§ Exercise instructions
Give back every line of the data below exactly.

── Exercise inputs ──

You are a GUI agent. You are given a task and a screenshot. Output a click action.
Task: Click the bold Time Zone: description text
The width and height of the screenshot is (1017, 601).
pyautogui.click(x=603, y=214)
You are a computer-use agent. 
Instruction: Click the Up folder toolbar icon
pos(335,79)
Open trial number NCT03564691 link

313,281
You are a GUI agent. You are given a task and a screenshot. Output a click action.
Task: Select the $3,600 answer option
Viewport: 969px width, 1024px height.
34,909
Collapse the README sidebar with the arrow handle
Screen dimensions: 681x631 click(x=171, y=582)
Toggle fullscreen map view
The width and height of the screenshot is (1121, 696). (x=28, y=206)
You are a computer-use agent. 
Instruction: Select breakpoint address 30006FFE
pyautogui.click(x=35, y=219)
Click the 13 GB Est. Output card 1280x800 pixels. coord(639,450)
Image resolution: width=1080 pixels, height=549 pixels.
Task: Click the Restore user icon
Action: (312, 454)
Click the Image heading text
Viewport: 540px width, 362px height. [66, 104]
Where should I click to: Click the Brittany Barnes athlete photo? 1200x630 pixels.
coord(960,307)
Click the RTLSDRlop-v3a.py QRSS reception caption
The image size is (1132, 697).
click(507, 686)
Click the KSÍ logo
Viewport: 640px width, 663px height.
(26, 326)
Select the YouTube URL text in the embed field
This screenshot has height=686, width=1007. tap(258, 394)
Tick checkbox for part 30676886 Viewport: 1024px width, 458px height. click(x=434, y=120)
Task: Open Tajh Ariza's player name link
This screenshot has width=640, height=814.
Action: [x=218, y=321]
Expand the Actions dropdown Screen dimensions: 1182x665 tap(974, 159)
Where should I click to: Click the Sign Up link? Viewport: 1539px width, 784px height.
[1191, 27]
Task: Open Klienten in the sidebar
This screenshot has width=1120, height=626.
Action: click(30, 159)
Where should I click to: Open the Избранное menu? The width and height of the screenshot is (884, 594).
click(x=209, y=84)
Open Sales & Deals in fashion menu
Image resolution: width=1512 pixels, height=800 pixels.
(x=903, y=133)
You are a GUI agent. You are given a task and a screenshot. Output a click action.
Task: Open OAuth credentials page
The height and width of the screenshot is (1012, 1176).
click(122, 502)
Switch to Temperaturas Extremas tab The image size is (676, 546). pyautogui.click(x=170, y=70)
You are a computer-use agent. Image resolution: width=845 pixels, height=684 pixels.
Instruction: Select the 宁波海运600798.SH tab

───

§ Solution to the exercise
You are a GUI agent. You are given a task and a screenshot. Output a click action.
Task: Click the bold Time Zone: description text
The width and height of the screenshot is (1017, 601).
pyautogui.click(x=603, y=214)
You are a computer-use agent. 
Instruction: Click the Up folder toolbar icon
pos(335,79)
Open trial number NCT03564691 link

313,281
You are a GUI agent. You are given a task and a screenshot. Output a click action.
Task: Select the $3,600 answer option
Viewport: 969px width, 1024px height.
34,909
Collapse the README sidebar with the arrow handle
Screen dimensions: 681x631 click(x=171, y=582)
Toggle fullscreen map view
The width and height of the screenshot is (1121, 696). (x=28, y=206)
You are a computer-use agent. 
Instruction: Select breakpoint address 30006FFE
pyautogui.click(x=35, y=219)
Click the 13 GB Est. Output card 1280x800 pixels. coord(639,450)
Image resolution: width=1080 pixels, height=549 pixels.
Task: Click the Restore user icon
Action: (312, 454)
Click the Image heading text
Viewport: 540px width, 362px height. [66, 104]
Where should I click to: Click the Brittany Barnes athlete photo? 1200x630 pixels.
coord(960,307)
Click the RTLSDRlop-v3a.py QRSS reception caption
The image size is (1132, 697).
click(507, 686)
Click the KSÍ logo
Viewport: 640px width, 663px height.
(26, 326)
Select the YouTube URL text in the embed field
This screenshot has height=686, width=1007. tap(258, 394)
Tick checkbox for part 30676886 Viewport: 1024px width, 458px height. click(x=434, y=120)
Task: Open Tajh Ariza's player name link
This screenshot has width=640, height=814.
Action: [x=218, y=321]
Expand the Actions dropdown Screen dimensions: 1182x665 tap(974, 159)
Where should I click to: Click the Sign Up link? Viewport: 1539px width, 784px height.
[1191, 27]
Task: Open Klienten in the sidebar
This screenshot has width=1120, height=626.
Action: click(30, 159)
Where should I click to: Open the Избранное menu? The width and height of the screenshot is (884, 594).
click(x=209, y=84)
Open Sales & Deals in fashion menu
Image resolution: width=1512 pixels, height=800 pixels.
(x=903, y=133)
You are a GUI agent. You are given a task and a screenshot. Output a click action.
Task: Open OAuth credentials page
The height and width of the screenshot is (1012, 1176).
click(122, 502)
Switch to Temperaturas Extremas tab The image size is (676, 546). pyautogui.click(x=170, y=70)
You are a computer-use agent. Image resolution: width=845 pixels, height=684 pixels.
Instruction: Select the 宁波海运600798.SH tab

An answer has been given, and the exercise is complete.